Wednesday, June 25, 2008

Linnean Collections online

The Linnean Society of London (U.K.) is creating a digital image collection of the plants and insects in their possession. They have completed the 14,000 plants, and the moths and butterflies segment of the insect collection. The images show both top and bottom views of the butterflies/moths, and the labels. The photographs are beautiful.

From various pages on their website:

The Linnean Society of London holds some 9,000 specimens, including 3,200 Linnaean ones, of which many are important types. After acquiring the collections from the widow of Linnaeus in 1784, Sir James Edward Smith, the founder and first President of the Linnean Society, added his own specimens to the collection, almost trebling its size. Because of difficulties in recognising all the material interpolated by Smith it has been maintained as a single historic collection. Besides insects as we understand them today, the collection also includes such things as spiders, scorpions, millipedes and crabs – all ‘insects’ as Linnaeus understood them.

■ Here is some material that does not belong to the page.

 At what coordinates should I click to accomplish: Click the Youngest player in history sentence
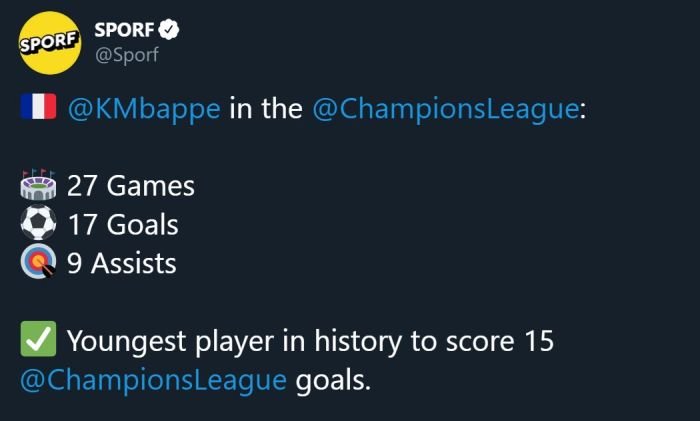click(310, 342)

The prime scientific importance of the Linnaean part of the collection is as type* specimens for the species which he described. Smith's material (which can often be distinguished from Linnaeus' by the type of pins used to secure specimens) is a valuable source of information on insects from around the globe in the late 18th and early 19th centuries, but so far has been little exploited.
[*A type specimen is one which is permanently associated with a given scientific name, and acts as a permanent reference point to confirm the identity of the species to which the name must apply.]

For more information see "The 'Linnaean' insect collection" by Mike Fitton and Kim Harman in The Linnean Special Issue No. 7, 2007, 'The Linnaean Collections'.

...

The Linnaean Collections comprise the specimens of plants (14,000), fish (158), shells (1,564) and insects (3,198) acquired from the widow of Carl Linnaeus in 1784 by Sir James Edward Smith, founder and first President of the Linnean Society. They also include the library of Linnaeus (of some 1,600 volumes) and his letters (c. 3,000 items of correspondence and manuscripts). All are housed in a temperature and humidity controlled strongroom in the Linnean Society.

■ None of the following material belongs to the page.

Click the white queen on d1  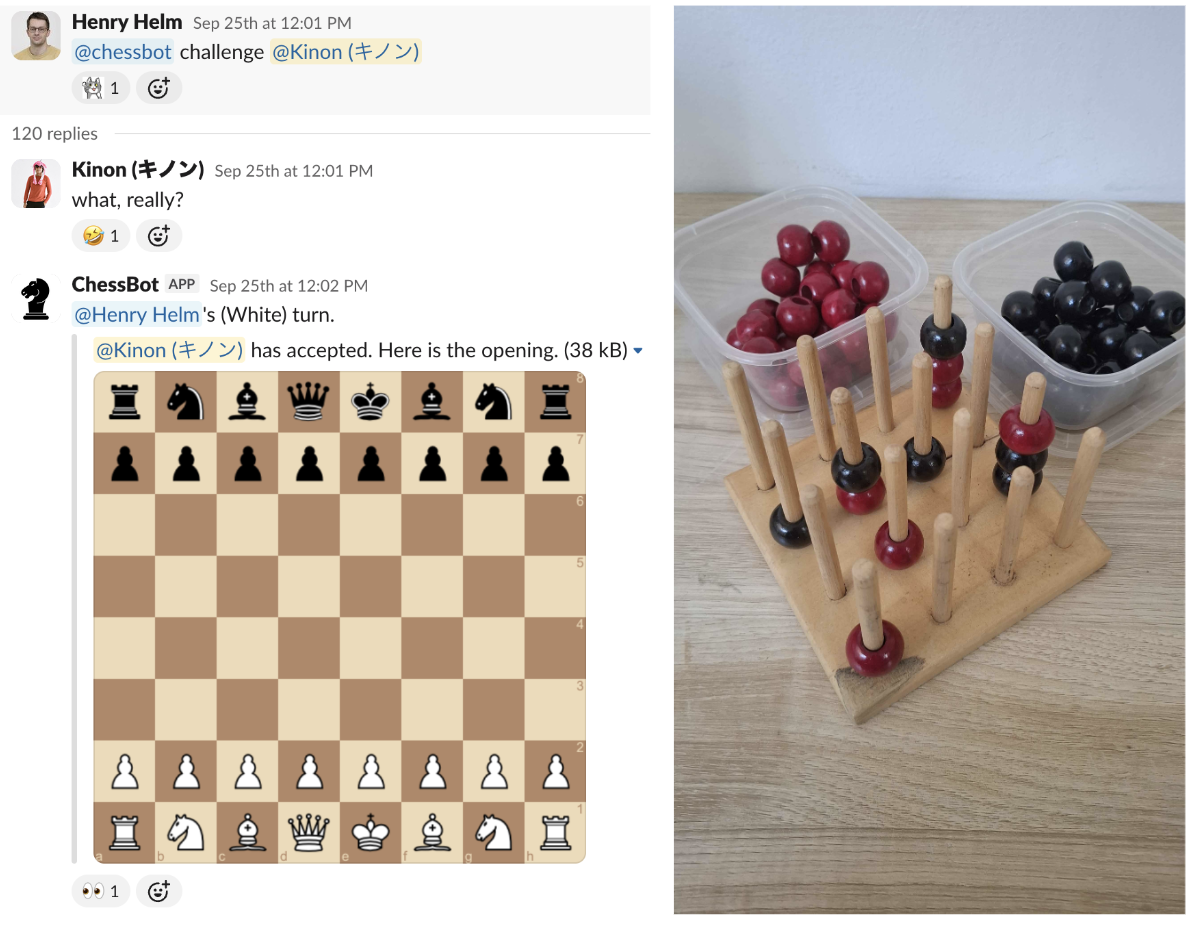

It is the Linnean Society's aim to make available its primary research material in digital formats to support taxonomic and conservation efforts worldwide as well as providing public pleasure and enjoyment.

Browse the Collections
Search the Collections by categories: Herbarium or Insects.

The Herbarium archive contains all 14,000 Linnaean plant specimens. This first phase of the Insects archive contains the Linnaean and Smithian butterflies and moths only. All the remaining insects from the collection will be made available early in 2009.

Apparently, the Fish and Shell Collections will also be digitized, eventually.

1 comment:

Quran said...

Its a good step and it help us when any of the species will vanish then we can study it from here.